LIST OF TASKS —
• a. Answer these questions using the tomato sauce passage:
(i) How many pounds of tomatoes were harvested yesterday?
(ii) Which sauce is being made today?
(iii) According to the one rule that is always followed, what can happen to a tomato sauce cooked at too high a temperature?
• b. List every sense that the tomato sauce passage recommends using to decide what tastes best.
• c. Pick up the tomato sauce passage from the point where it ends and keep writing it.

SUPPLIED TEXT —
———

Even though I’m fasting, our garden homegrown deliciousness still needs attention! Yesterday we harvested 20 pounds of tomatoes and today I’m making another batch of my Roasted Tomato Meat Sauce — and I’m going to walk you though it step by step!
I’ll be providing you with the rough estimates of the ingredients that I used (in both the step by step and the recipe card at the end) today in my kitchen. However, tomato sauces aren’t something that I think you should EVER need to follow a recipe exactly, they are foods from the heart not from a recipe. Use your senses – taste, smell and vision to come up with what tastes the very best for you and your family!! The only rule I always follow when making tomato sauce is to always cook it slower/lower temperature on the stove then you think you should, it burns & sticks to even the heaviest bottom pot and can easily ruin an entire batch.

———

MATERIAL PROVIDED —
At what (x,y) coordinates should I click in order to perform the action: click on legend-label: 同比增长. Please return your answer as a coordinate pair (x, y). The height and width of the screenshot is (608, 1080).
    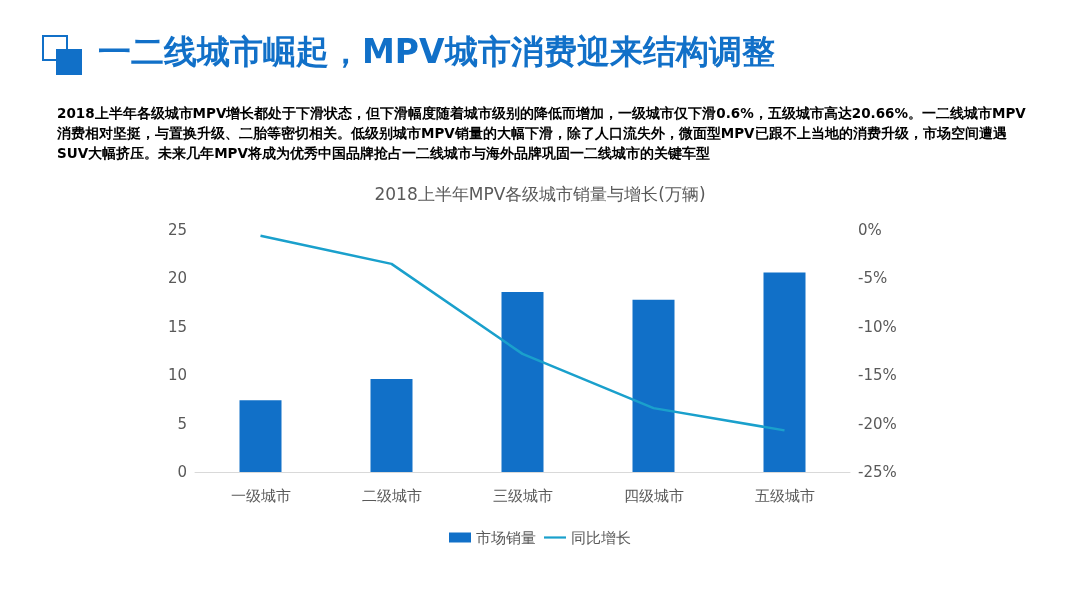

———

RESPONSES BY TASK —
• a.
(i) 20 pounds.
(ii) Roasted Tomato Meat Sauce.
(iii) It burns and sticks to even the heaviest bottom pot, which can easily ruin an entire batch.

• b. Taste, smell, vision

• c.
And I apologize in advance because this post is has become seriously long. Too long for my personal liking but so many of you are asking to see/know more of the behind the scenes for these types of recipes and not just a recipe card to print out.
Step #1: Wash, Core & Quarter Tomatoes and place on a baking sheet with sides
I started out with roughly 20 pounds of fresh picked tomatoes, mostly cherokee purple (that’s the green looking tomatoes in the pics) and beefsteak varieties, which are very juicy and seedy. Since we’re nearing the end of the tomato growing season, there was lots of icky parts that I had to cut off in addition to removing the core. I ended up with 2 very full 2/3 sheet pans full of cored/quartered tomatoes (2/3 sheet pans are the largest pans that you can fit into a standard 30 inch oven)
Step #2: Roast tomatoes at 425-450 degrees F for 1+ hours
Ok, perhaps I should have mentioned earlier in this post that making sauce for me tends to be an all-day affair, just like it was for my grandmother & mom… not that I make my sauce exactly way they do (they always added bones for flavor, but I don’t remember them roasting tomatoes) but it always was an long process. But the flavor of their sauces was always amazing.
I have my tomatoes in the oven right now, as I type and it’s been an hour. I tried to warn you that I’m writing this post in real time as I’m making the sauce, so that I don’t miss out any little tips for ya 🙂 I want you to feel like you’re right here in my kitchen with me, just like how I learned to cook in the kitchen of those who came before me.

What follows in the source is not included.